Ford Motor Company (NYSE:F) is up 19% year-to-date at $9.10, but the gain looks a little less sweet compared to the $10.50 achieved early in Q3. Things get even worse on the five and 10-year charts, which show the stock breaching $17 as recently as August 2014. The company has lost 47% of its market value in half a decade, and the latest slide was merely the latest in a series of setbacks for the car stock.
Ford's revenue has generally followed a slow, positive growth trend since the end of 2009 when the immediate impacts of the Great Recession began to fade. The company made a strategic decision last year to phase out sedan sales, focusing capital investments in trucks and SUVs. Since then, management accelerated this transition, and doubled-down on core markets that are producing the biggest wins, and turning away from markets like China. Analysts and investors have generally agreed on the short-term efficacy of this move, but it could have negative long-term ramifications if consumer tastes are impacted by changing factors, such as rising fuel prices.
Ford's bullish observers ignore its slowing growth and falling margin, instead looking optimistically at its more focused product offering and business units like Ford Credit which produce excellent cash flow.

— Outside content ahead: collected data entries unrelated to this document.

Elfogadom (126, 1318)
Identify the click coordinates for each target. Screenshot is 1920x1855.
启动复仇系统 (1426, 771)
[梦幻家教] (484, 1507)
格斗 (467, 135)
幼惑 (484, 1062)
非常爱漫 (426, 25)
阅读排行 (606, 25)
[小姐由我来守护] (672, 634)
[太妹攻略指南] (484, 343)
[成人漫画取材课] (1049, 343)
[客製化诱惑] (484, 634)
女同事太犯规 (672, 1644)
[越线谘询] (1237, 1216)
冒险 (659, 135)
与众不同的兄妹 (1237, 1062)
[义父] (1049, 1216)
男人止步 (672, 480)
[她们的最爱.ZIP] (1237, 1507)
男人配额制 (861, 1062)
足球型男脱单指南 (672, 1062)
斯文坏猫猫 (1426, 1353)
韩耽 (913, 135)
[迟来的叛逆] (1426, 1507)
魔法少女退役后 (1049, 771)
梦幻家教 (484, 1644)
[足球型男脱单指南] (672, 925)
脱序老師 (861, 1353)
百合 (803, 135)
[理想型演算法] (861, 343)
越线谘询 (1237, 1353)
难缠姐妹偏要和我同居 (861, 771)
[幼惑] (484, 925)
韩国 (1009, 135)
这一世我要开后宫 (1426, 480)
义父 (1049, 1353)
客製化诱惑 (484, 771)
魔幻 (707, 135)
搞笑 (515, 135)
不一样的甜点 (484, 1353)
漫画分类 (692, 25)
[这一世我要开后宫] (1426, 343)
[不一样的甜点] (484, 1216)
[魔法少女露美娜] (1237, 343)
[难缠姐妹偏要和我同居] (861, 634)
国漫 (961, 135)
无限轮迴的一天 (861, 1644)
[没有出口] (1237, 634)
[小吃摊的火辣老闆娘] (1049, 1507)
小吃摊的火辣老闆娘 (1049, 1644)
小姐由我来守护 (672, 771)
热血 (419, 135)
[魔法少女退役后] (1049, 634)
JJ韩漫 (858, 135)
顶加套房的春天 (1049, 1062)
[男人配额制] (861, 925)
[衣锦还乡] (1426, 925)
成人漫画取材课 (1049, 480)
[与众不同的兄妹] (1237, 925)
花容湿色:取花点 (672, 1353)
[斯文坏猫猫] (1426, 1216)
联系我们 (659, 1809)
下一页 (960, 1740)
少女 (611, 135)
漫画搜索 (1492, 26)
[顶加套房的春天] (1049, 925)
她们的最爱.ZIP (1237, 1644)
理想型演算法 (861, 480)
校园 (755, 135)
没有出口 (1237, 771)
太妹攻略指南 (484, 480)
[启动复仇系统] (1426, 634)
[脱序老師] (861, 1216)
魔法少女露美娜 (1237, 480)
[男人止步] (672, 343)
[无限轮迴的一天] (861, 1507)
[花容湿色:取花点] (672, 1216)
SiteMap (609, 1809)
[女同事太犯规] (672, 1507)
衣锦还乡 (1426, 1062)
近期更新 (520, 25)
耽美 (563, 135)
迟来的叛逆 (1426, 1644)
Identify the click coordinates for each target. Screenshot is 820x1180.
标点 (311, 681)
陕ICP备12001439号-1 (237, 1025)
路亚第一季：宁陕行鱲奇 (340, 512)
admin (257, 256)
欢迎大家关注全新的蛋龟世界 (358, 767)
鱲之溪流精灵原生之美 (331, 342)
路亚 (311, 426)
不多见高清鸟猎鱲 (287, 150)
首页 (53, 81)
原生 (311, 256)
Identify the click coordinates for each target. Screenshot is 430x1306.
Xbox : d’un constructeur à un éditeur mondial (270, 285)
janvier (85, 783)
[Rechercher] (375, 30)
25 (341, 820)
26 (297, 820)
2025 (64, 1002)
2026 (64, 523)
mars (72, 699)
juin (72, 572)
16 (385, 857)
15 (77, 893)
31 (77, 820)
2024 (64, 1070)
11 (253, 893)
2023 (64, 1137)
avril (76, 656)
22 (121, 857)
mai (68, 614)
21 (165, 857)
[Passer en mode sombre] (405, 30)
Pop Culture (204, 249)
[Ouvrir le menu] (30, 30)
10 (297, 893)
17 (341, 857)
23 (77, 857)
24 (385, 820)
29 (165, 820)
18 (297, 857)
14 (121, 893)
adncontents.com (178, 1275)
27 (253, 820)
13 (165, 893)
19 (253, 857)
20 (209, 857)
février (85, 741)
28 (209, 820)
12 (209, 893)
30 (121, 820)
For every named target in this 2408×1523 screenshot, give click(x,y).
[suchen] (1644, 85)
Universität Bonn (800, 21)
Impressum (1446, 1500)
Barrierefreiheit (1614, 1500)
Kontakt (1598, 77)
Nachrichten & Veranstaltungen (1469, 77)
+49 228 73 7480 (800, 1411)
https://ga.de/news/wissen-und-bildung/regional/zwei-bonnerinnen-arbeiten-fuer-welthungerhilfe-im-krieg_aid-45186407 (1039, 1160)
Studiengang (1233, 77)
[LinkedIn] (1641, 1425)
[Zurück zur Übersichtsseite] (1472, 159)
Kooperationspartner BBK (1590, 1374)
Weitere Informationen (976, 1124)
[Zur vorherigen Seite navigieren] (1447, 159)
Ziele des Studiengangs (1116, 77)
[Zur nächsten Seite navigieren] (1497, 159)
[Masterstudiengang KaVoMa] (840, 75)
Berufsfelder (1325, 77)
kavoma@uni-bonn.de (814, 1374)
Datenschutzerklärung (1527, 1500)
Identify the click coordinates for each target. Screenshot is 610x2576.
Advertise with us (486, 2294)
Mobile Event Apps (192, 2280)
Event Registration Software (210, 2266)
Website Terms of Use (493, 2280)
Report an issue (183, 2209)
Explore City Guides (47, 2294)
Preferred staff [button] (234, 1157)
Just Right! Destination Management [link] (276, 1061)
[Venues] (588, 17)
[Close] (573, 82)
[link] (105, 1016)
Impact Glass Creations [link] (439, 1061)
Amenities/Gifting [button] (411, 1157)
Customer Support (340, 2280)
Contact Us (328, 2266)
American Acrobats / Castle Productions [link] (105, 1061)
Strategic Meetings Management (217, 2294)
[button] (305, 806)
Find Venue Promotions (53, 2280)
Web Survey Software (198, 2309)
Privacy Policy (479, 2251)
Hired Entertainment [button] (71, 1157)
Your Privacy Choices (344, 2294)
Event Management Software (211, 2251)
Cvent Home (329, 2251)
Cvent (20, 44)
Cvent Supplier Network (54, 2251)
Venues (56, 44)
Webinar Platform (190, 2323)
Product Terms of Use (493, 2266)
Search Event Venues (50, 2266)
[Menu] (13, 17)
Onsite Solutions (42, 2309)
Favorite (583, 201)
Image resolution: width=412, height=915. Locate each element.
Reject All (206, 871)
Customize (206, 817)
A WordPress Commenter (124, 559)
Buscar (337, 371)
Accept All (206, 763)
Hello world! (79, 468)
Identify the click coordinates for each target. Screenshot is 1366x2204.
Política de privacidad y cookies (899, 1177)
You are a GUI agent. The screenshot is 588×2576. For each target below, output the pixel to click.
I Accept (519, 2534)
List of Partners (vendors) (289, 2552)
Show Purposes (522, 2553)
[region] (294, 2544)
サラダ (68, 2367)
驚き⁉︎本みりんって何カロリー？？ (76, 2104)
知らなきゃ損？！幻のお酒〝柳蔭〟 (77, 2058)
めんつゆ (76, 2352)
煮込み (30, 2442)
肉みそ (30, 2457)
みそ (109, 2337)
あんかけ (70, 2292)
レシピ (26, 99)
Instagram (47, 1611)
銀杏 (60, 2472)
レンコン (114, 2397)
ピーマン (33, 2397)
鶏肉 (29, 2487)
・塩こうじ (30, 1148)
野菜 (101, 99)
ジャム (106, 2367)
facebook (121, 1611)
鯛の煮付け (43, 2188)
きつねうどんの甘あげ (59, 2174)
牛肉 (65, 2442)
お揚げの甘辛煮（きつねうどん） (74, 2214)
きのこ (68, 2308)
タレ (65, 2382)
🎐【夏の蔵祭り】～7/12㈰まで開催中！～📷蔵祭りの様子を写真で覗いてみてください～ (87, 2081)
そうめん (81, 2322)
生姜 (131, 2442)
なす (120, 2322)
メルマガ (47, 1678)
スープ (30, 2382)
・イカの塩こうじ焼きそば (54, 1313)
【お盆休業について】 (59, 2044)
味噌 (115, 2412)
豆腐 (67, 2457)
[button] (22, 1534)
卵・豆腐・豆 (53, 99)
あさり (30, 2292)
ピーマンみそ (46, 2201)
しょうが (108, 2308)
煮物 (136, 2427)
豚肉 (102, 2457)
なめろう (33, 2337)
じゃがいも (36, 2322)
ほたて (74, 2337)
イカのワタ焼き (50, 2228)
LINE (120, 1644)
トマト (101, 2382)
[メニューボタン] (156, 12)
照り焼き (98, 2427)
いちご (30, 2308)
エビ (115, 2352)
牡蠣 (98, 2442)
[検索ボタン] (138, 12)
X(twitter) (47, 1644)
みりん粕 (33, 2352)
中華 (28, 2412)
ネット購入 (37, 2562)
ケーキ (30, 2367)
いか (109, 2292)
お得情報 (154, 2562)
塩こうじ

The company has entered the electric vehicle market with a new car under the Mustang umbrella, showing intent to become meaningful competitors in a growth segment.
Ford looks cheap at first glance
Ford's 6.59% dividend yield is two to four percentage points higher than most major peers, with the exception of Daimler AG, the American depositary receipt of which pays a 6.61% yield. The established major auto manufacturers trade in a forward price-to-earnings range between GM's 5.88 and Toyota's (NYSE:TM) 11.9, and Ford falls near the low end of this spectrum at 6.33. Ford also appears to trade at a discount based on free cash flow, with 4.3 price-to-FCF that is less than half the industry average.
A deeper dive reveals some complicating factors
This apparent discount can be attributed primarily to two major factors. First, Ford's capital structure has much higher leverage than its peers. The company's debt-to-equity ratio is 4.36, nearly double the next highest, GM's 2.34. For comparison, Honda's (NYSE:HMC) debt-to-equity is only 0.92. A much higher proportion of Ford's operating profits are flowing to debt holders rather than equity holders, compared to other automakers. Ford's EV/EBITDA ratio at 13.6 illustrates this because the peer group generally sits in the 5.2 to 8.8 range, which indicates that the stock is actually not priced at a discount when accounting for capital structure.
The second major driver of the apparent valuation discount is a more pessimistic growth outlook. Consensus estimates call for flat to slightly lower revenue at Ford next year, with bottom-line contraction in the medium term. Both Honda and Toyota have modest positive outlooks and PEG ratios below 1.0, making Ford's P/E discount less meaningful. Furthermore, Ford's 1.5 dividend payout ratio and dwindling profits raise a real threat that dividends will be slashed moving forward. This threat takes most of the allure away from the high dividend for income investors and seriously jeopardizes the stock's intrinsic value based on the dividend discount model.
Investors are not expecting exceptional results from Ford, and the stock is not expensive by most valuation metrics, so there is room to the upside if the company delivers strong financial results next year. However, the stock does not actually trade at a meaningful discount to peers upon closer inspection. And, there is little to suggest that Ford is in a position to substantially outperform other automakers in the near term. There are other automotive stocks listed above that have reasonable valuations with strong outlooks, which fit many of the characteristics that bullish income or value investors would seek.